Оба стояли грудь против груди, полные гнева и желания как-нибудь крепче досадить друг другу. Сергей невольно вспомнил, как в годы студенчества, приехав в родное село на практику, однажды долго — по делу — торчал в шумном, накуренном правлении, набитом до отказа людьми. Чернышев тогда был уже известным в округе председателем, и колхозники побаивались его — знали норов.

Полчаса агроном-практикант выпрашивал у Чернышева бороны для второй бригады.

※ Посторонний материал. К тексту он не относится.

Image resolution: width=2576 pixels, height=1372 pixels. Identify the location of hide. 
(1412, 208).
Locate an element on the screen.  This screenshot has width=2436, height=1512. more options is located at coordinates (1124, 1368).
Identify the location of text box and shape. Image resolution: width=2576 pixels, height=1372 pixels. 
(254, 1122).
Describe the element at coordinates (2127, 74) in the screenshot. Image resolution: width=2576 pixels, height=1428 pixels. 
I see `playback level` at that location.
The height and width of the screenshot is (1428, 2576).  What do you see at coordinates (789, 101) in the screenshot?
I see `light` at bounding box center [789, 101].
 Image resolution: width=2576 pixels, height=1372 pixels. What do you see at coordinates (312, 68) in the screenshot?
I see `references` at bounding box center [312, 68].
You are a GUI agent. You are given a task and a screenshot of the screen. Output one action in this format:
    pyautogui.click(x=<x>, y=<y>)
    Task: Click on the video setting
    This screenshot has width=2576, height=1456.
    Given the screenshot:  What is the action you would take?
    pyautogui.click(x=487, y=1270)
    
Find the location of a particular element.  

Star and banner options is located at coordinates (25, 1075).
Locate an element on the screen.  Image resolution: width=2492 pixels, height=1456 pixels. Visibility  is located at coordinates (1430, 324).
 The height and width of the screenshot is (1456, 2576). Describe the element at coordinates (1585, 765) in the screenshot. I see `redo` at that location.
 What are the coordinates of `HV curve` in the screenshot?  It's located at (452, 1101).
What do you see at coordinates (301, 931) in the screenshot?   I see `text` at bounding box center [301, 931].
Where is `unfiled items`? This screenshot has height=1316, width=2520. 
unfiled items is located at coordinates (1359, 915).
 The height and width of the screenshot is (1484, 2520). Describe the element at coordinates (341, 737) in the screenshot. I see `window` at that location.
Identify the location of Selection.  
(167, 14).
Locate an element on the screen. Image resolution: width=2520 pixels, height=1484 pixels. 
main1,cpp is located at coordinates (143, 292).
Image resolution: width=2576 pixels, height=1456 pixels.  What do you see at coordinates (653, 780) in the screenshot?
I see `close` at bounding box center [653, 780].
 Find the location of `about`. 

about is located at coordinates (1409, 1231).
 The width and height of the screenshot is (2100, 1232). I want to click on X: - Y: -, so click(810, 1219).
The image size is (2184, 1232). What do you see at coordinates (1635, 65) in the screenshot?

Председатель сидел в величественной позе, задумчивый и грозный, облокотясь на руку и не обращая никакого внимания на посланца из бригады.

Поза председателя раздражала Русакова, глухота к его просьбе бесила. Он и сам не помнит, как это получилось, только вдруг на всю комнату насмешливо-звонким голосом сказал:

— Тише, товарищи, Чапай думает…

Сразу стало тихо. И вдруг хохот потряс стены правления.

Чернышев встал тогда и, как будто это его не касалось, сказал в сторону Русакова:

— Пусть сам агроном приедет. С молокососами я не разговариваю.

Чернышев не был злопамятен — выходка Русакова со временем забылась…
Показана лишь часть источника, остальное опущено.